# Process DAG Extraction and Graph Ingestion

This walkthrough shows how to extract a directed acyclic graph (DAG) representing a business process from raw text with `spindle.extractor.extract_process_graph`, and then persist it as triples inside the embedded Kùzu-backed `GraphStore`.



## Prerequisites

- Install dependencies (if you have not already):
  ```bash
  uv pip install kuzu pandas
  ```
- Make sure the Spindle package is installed in editable mode so notebook imports resolve correctly.



In [12]:
from __future__ import annotations

import json
from datetime import datetime

import pandas as pd

from spindle import extractor, triples_to_dict
from spindle.graph_store import GraphStore
from spindle.baml_client.types import (
    AttributeValue,
    CharacterSpan,
    Entity,
    ProcessExtractionResult,
    ProcessGraph,
    SourceMetadata,
    Triple,
)



## 1. Provide a process narrative

We will work with a short operations playbook describing how support tickets are triaged and resolved.
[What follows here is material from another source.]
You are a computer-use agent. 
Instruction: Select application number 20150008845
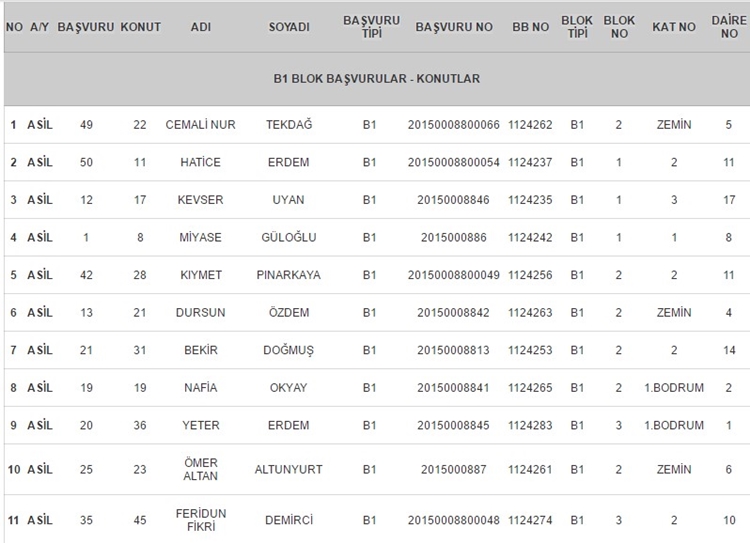pos(453,425)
The text intentionally contains parallel work and a feedback loop so we can see how the DAG captures dependencies.



In [2]:
sample_text = """
When a new customer ticket arrives, the support lead logs it in the tracker and assigns an initial priority.
High-priority tickets require an on-call engineer to begin diagnosis immediately while the support lead notifies the customer that work has started.
For medium and low priority tickets, an agent drafts a response template and checks previous similar cases before the engineer is looped in.
After an engineer finishes investigating, they post a root-cause summary and proposed fix.
The support lead reviews the fix, confirms customer communication, and, if the customer reports success, closes the ticket.
If the fix fails, the lead reopens the ticket and the engineer repeats the diagnosis step.
"""

process_hint = "Customer support ticket resolution workflow"
print(sample_text)




When a new customer ticket arrives, the support lead logs it in the tracker and assigns an initial priority.
High-priority tickets require an on-call engineer to begin diagnosis immediately while the support lead notifies the customer that work has started.
For medium and low priority tickets, an agent drafts a response template and checks previous similar cases before the engineer is looped in.
After an engineer finishes investigating, they post a root-cause summary and proposed fix.
The support lead reviews the fix, confirms customer communication, and, if the customer reports success, closes the ticket.
If the fix fails, the lead reopens the ticket and the engineer repeats the diagnosis step.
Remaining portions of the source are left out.